By Brian Daffron -- Today correspondent

ANADARKO, Okla. - One of the nation's top high school girls basketball point guards signed a letter of intent Nov. 14 to play for the University of Kansas Jayhawks. Angel Goodrich, a Cherokee Nation member and a senior at Sequoyah High School in Tahlequah, chose Kansas over the University of Oklahoma, Texas A&M, Kansas State, Tulsa and Oklahoma State.

''Everyone I would be connected with was there,'' said Goodrich about signing with Kansas. ''They just seem like a big family, and they felt really like a next home.''

Goodrich was one of three nationwide who signed to begin at KU for the 2008 - '09 academic year, with the other players being Ashley Ellis of Deer Valley High School in Antioch, Calif., and Aishah Sutherland of Perris High School in California.

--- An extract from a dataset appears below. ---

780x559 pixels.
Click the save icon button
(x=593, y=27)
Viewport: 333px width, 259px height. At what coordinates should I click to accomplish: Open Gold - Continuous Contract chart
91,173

Since beginning her career at Sequoyah High School as a freshman, the 5-foot-3-inch Goodrich has led her team to three state championships, including a 27 - 0 record last season during her junior year where she averaged 18.2 points, 6.4 rebounds, 7.5 assists, 6.9 steals and 1.4 blocks. But beyond the statistics, Goodrich attributes her success to growing and maturing into a leadership role.

''I've been able to become a stronger leader,'' Goodrich said about her keys to success on the court. ''As a freshman, I didn't know what I was doing. Now, I think I've gotten a lot stronger at that part.''

Goodrich's love for the game began as a child, when she would watch her mother, Fayth Lewis, play. ''My mom, when they were in the Air Force, they had a team, so we were always around it,'' she said. Her parents would also be her biggest influences, supporting her and taking her and her siblings to games.

Eventually, the early exposure to basketball translated into winning seasons with Sequoyah, where Goodrich said that their success as a team is based on being familiar with each other as players.

''Some of us played with each other since we were little,'' she said. ''We know how the other one plays.''

When not playing basketball during the regular season, Goodrich plays fast-pitch softball and AAU summer league basketball. It was during one of these summer leagues that KU women's basketball coach Bonnie Henrickson first noticed Goodrich.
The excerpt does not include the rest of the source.